• What the exercise asks:
Identify each line of the data below that contains the string "Task" and copy those lines out. Letter case counts.

*** Given records ***

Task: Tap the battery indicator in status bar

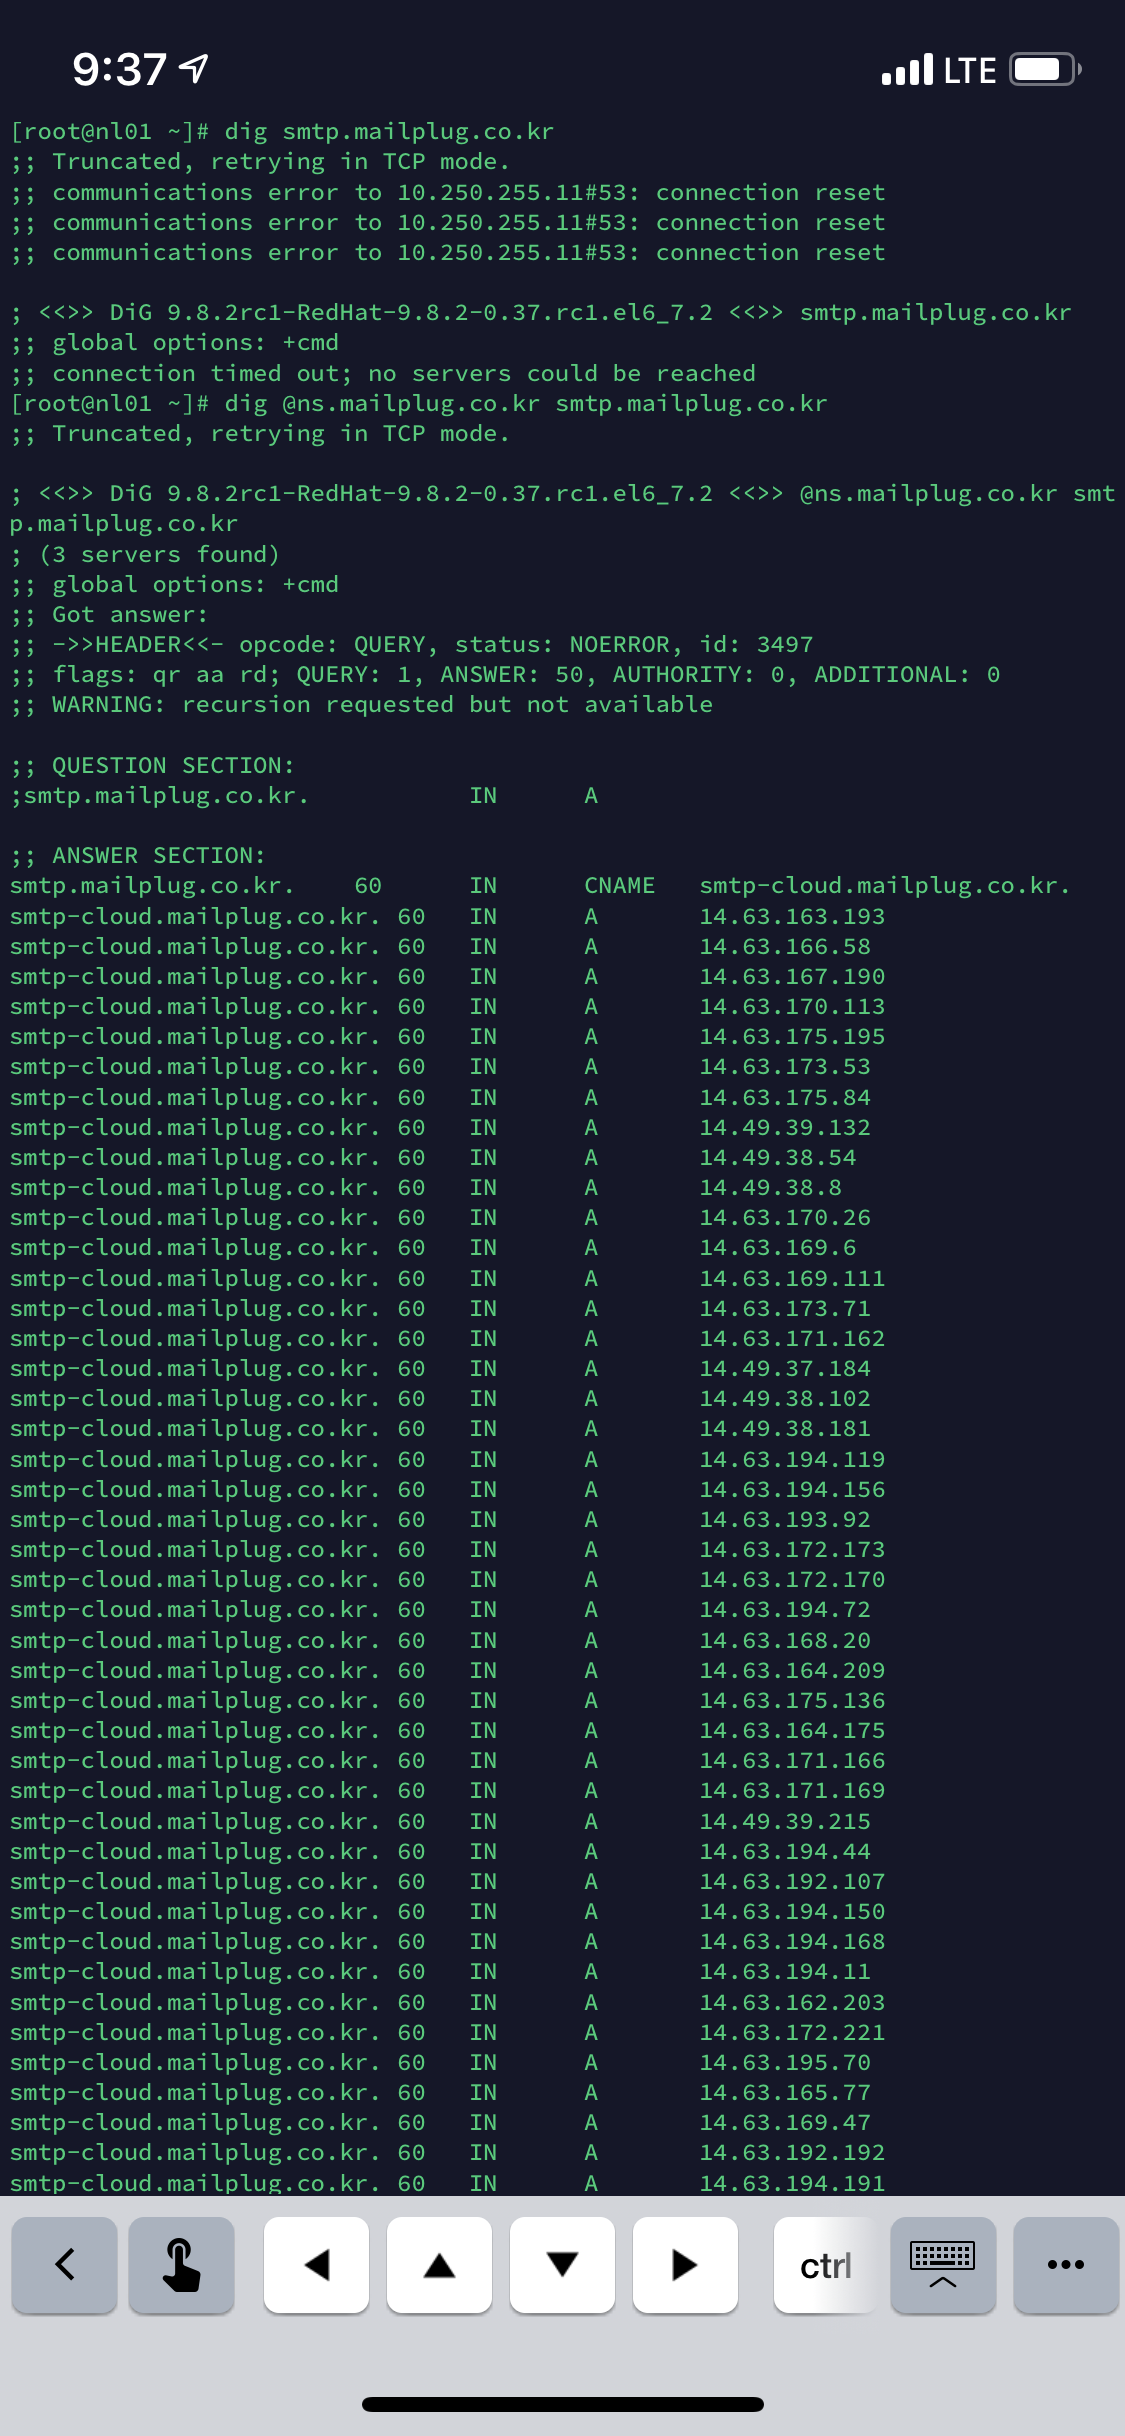Action: coord(1046,69)
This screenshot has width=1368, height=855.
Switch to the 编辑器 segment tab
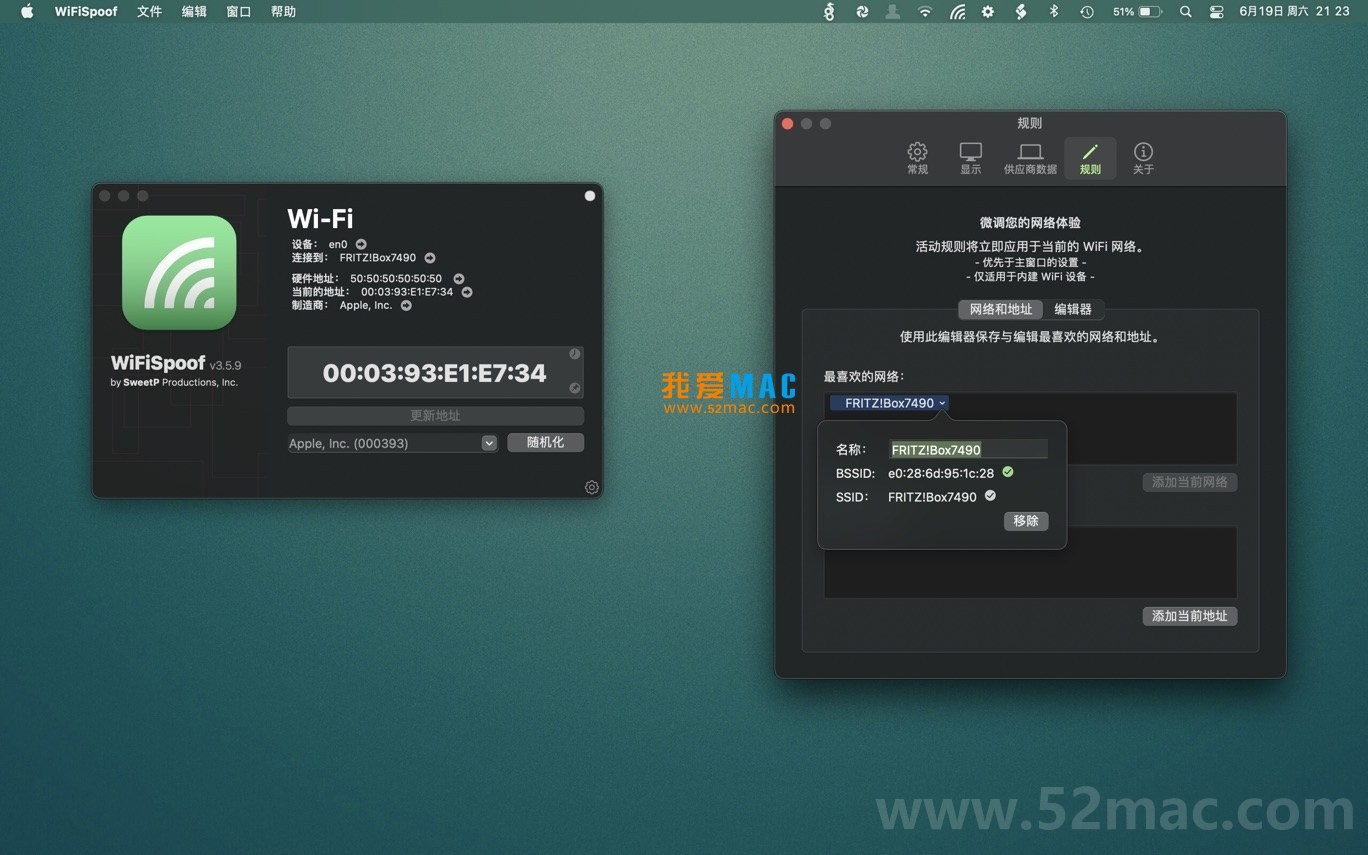point(1073,310)
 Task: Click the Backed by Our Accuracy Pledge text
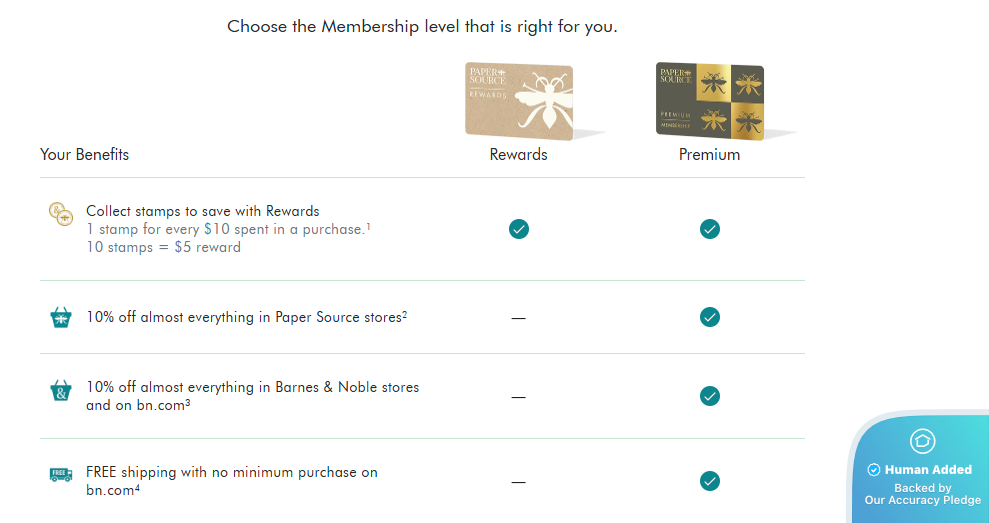point(922,494)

***

• Solution:
Task: Tap the battery indicator in status bar
 Task: Click the Backed by Our Accuracy Pledge text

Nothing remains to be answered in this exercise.